Once, while working at a large consulting company, Miller heard a manager refer to a nurse practitioner as a good hire because she'd be a “worker bee” as “all good nurses are.”

That’s the sort of labeling—assuming that all nurses should be a certain “type” of worker—that marginalizes others, Miller said.

“It's a stereotype and it fails to acknowledge the training and expertise her education and credentials [as a nurse practitioner] required,” he said, noting that the training and education for nurses and nurse practitioners is different. “It limits her to being only a good ‘worker’—implying she's not like others who are better ‘thinkers.’ ”

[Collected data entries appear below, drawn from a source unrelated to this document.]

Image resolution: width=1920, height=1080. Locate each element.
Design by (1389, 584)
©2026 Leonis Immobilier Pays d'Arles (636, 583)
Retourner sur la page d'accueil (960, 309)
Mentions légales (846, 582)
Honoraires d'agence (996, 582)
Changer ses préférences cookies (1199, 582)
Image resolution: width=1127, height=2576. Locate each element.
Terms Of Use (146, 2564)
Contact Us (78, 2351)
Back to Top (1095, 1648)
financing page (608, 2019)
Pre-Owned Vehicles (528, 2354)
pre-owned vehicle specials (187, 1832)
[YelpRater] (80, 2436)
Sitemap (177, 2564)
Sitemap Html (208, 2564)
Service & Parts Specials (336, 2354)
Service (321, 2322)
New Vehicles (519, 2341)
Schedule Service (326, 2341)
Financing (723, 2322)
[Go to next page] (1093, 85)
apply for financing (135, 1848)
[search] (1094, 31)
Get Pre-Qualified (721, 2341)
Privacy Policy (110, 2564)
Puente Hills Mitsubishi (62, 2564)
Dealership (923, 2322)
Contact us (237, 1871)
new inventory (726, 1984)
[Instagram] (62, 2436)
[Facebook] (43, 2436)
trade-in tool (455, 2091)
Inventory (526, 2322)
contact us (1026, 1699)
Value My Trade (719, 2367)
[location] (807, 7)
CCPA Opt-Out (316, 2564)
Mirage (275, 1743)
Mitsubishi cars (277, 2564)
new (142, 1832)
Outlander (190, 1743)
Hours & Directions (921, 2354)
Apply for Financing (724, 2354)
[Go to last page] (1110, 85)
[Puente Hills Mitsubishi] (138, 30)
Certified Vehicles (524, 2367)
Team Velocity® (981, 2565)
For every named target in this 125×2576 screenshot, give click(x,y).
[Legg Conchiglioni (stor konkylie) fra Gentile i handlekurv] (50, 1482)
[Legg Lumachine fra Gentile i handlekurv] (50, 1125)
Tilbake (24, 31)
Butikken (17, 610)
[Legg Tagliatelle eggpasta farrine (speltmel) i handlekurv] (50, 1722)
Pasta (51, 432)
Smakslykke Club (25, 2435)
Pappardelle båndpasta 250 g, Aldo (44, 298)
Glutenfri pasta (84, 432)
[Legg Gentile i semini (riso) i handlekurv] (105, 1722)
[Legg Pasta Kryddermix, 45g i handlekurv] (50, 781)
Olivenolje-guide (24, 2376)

“Don't pretend that you don't have a preconception or misconception based upon an identifying characteristic,” Miller said. “Acknowledge it. Become aware that it might be incorrect or ignorant and then make sure your behavior honors and respects others. Consciousness is key. As we acknowledge our misconceptions and make sure that our behavior includes and values others, that's when the perceptions can change for real, and not in a shallow or ‘politically correct’ way.”

Moving Beyond Labels

At the conference session, Miller will discuss five ways employees can prevent their unconscious biases from affecting their relationships with co-workers:

Ask. “One way you can be inclusive with others is to ask questions” of them, Miller said. “This includes them in the conversation.”

Understand. Asking questions of others allows you to recognize that “even though they may look like you, their experiences may be vastly different from yours. Use what you know to understand each person individually, knowing that they’ve gotten where they are by different paths.”

Give. “Give each of your staff members your individual attention whenever possible. Give them examples of what creates success in the organization.”

Invite. Show employees how they “can be part of a team in the organization—in ways that might challenge, inspire, improve or nurture them. These invitations also help you focus on who’s being included and who isn’t.”

Be energetic. “To personalize the work experience for the staff, to track inclusion and to follow up with those who haven't been included takes great energy, motivation and passion.”

Dana Wilkie is an online editor/manager for SHRM.